Input data below:

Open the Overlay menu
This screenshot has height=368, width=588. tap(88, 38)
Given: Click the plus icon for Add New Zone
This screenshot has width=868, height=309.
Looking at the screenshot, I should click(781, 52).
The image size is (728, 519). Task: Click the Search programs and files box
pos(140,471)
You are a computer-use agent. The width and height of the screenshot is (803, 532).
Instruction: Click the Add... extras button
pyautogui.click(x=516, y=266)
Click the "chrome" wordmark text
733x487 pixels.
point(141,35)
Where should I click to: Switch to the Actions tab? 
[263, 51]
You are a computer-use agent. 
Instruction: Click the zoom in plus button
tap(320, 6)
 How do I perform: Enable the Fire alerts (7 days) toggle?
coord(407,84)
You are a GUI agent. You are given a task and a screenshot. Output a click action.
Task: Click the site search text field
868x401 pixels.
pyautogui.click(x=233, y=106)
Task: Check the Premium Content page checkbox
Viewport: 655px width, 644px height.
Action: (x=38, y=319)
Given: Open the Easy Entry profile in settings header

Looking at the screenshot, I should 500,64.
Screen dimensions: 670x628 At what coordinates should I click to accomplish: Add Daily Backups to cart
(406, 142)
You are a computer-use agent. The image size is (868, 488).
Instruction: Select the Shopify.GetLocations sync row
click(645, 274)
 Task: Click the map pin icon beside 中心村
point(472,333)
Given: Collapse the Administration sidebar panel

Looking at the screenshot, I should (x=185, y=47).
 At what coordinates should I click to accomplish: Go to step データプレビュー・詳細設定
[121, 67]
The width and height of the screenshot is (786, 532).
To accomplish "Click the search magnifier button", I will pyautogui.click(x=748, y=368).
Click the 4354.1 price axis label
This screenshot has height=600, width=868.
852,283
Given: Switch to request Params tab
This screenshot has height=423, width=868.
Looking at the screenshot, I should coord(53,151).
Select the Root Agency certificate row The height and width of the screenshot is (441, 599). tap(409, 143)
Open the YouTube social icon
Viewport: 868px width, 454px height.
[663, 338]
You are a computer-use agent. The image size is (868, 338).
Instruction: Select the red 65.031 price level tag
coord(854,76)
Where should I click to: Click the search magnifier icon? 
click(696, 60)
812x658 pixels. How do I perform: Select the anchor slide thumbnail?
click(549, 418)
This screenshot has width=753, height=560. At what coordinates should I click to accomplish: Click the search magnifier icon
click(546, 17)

End of Input data.

## Exercise requirements
From the line holding "Where should I click to: Click" through the final line of the data above, copy every line exactly as written. Include nothing else.

## Problem solution
Where should I click to: Click the search magnifier icon? 
click(696, 60)
812x658 pixels. How do I perform: Select the anchor slide thumbnail?
click(549, 418)
This screenshot has width=753, height=560. At what coordinates should I click to accomplish: Click the search magnifier icon
click(546, 17)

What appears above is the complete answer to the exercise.